Purpose
Pathologic complete response is associated with longer disease-free survival and better overall survival after neoadjuvant chemotherapy in breast cancer patients. We, therefore, evaluated factors influencing pathologic complete response.
Methods
Patients receiving neoadjuvant chemotherapy from 2015 to 2018 at the Saarland University Hospital were included. Patients’ age, tumor stage, tumor biology, genetic mutation, recurrent cancer, discontinuation of chemotherapy, and participation in clinical trials were extracted from electronic medical records. Binary logistic regression was performed to evaluate the influence of these factors on pathologic complete response.
Results
Data of 183 patients were included. The median patient’s age was 54 years (22–78). The median interval between diagnosis and onset of chemotherapy was 28 days (14–91); between end of chemotherapy and surgery 28 days (9–57).
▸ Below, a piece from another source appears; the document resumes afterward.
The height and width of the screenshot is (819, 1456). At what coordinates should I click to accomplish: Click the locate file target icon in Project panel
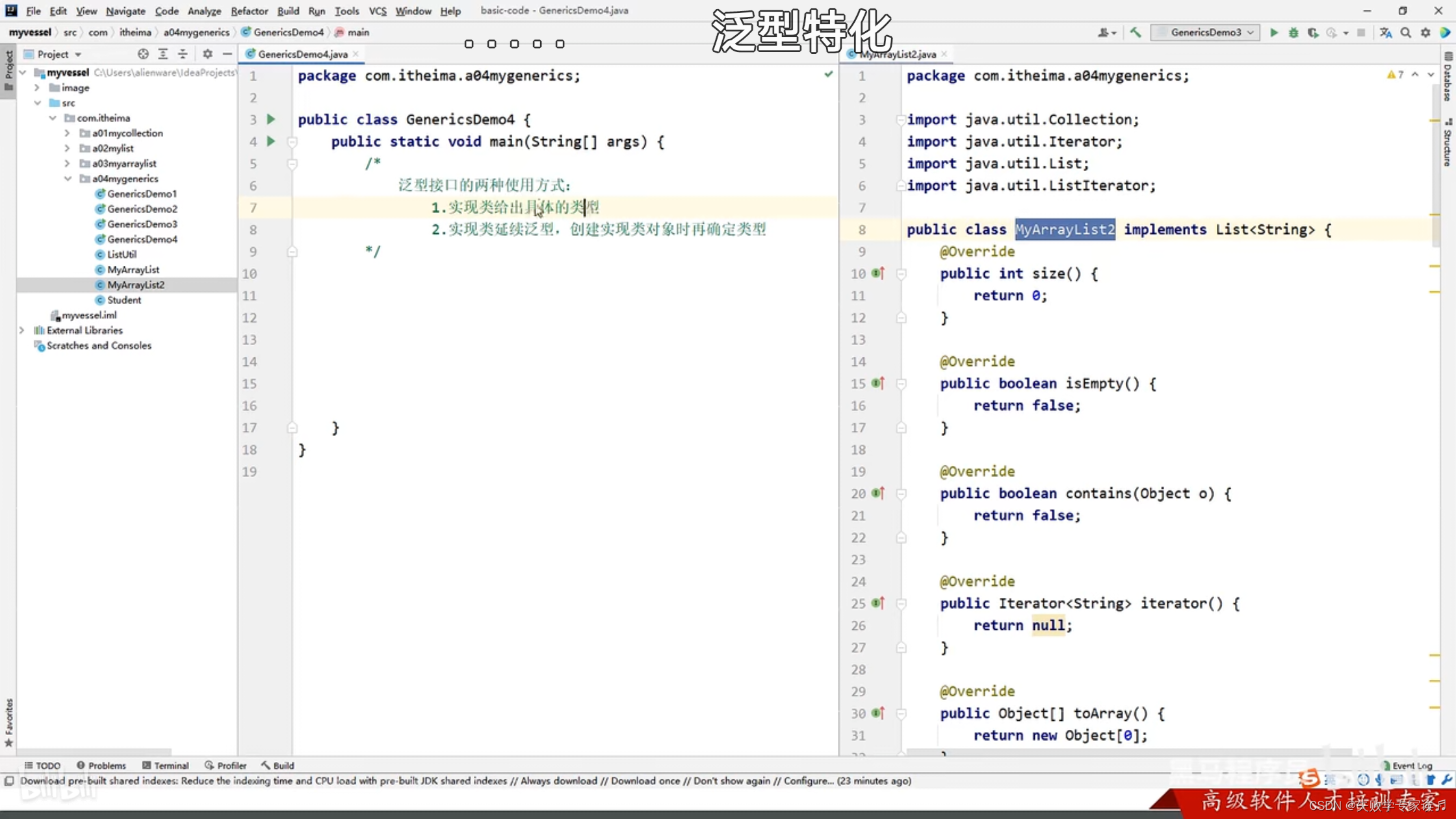[143, 54]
Sixty-two patients (34%) participated in clinical trials for chemotherapy. A total of 86 patients (47%) achieved pathologic complete response. Patient’s age, genetic mutation, recurrent cancers, or discontinuation of chemotherapy (due to side effects) and time intervals (between diagnosis and onset of chemotherapy, as well as between end of chemotherapy and surgery) did not influence pathologic complete response. Patients with high Ki67, high grading, Her2 positive tumors, as well as patients participating in clinical trials for chemotherapy had a higher chance of having pathologic complete response. Patients with Luminal B tumors had a lower chance for pathologic complete response.
Conclusion
Particularly patients with high risk cancer and patients, participating in clinical trials benefit most from chemotherapy. Therefore, breast cancer patients can be encouraged to participate in clinical trials for chemotherapy.